# Gauge face swap



## stevensol (Aug 7, 2005)

I have stock gauges in my car, and I'm about to purchase an aftermarket gauge face. There is no tach currently. Would a face with a tach,such as this one fit in my dash and how would I get the tach to work? How would I even take the stock guages out... so many newbie questions Im sorry.  

O yea also, do the gauges from import intelligence come with bulbs? And this face should fit my car no matter what right?


----------



## sentratuner (Aug 6, 2005)

actually don't quote me on this because I'v never done it before. But I talked to a guy who said changing your gauges is actually a hard project. He was some red neck in a civic though so take that for what it's worth lol it was in kentucky so lol


----------



## stevensol (Aug 7, 2005)

sentratuner said:


> actually don't quote me on this because I'v never done it before. But I talked to a guy who said changing your gauges is actually a hard project. He was some red neck in a civic though so take that for what it's worth lol it was in kentucky so lol


It seems like it would be a difficult task, I mean it looks as if you would have take the whole dash off.


----------



## xbrandonx (Mar 27, 2004)

so you do not have a tach in your car correct? Then you would need to get one tha does not have a tach or you can buy an instrument cluster that has a tach.
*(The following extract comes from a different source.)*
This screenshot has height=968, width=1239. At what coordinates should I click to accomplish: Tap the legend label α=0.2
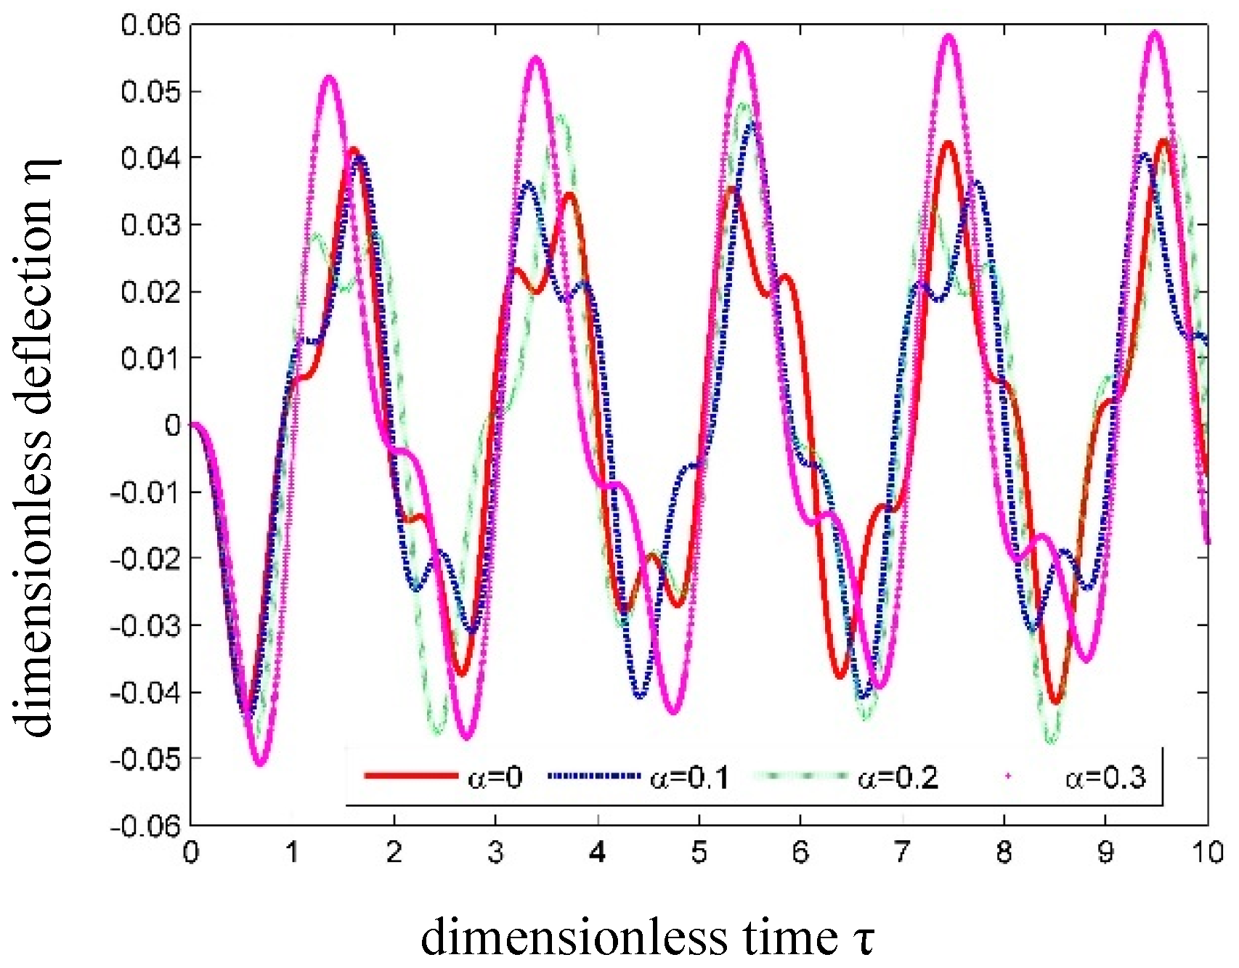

And those faces just lay overtop of the old faces. the problem with removing the old ones is that you have to take your needles out which is the hard part. yanking on them can break them and then they won't work anymore.


----------



## stevensol (Aug 7, 2005)

xbrandonx said:


> so you do not have a tach in your car correct? Then you would need to get one tha does not have a tach or you can buy an instrument cluster that has a tach.
> 
> And those faces just lay overtop of the old faces. the problem with removing the old ones is that you have to take your needles out which is the hard part. yanking on them can break them and then they won't work anymore.


So the faces sold at Import Intelligence dont come with needles? And if a seperate tach unit would work in my car then why wouldnt it work on the main guages? Ive seen pictures of it done with feedback that it worked.


----------



## xbrandonx (Mar 27, 2004)

stevensol said:


> So the faces sold at Import Intelligence dont come with needles? And if a seperate tach unit would work in my car then why wouldnt it work on the main guages? Ive seen pictures of it done with feedback that it worked.


I'm pretty sure they don't come with needles. Also the one with a tach wouldn't work because it is just the faceplate. Where would you put the faceplate for the tach? overtop of what? If you don't have a tach on your cluster, you cannot just put the faceplate there to make a tach.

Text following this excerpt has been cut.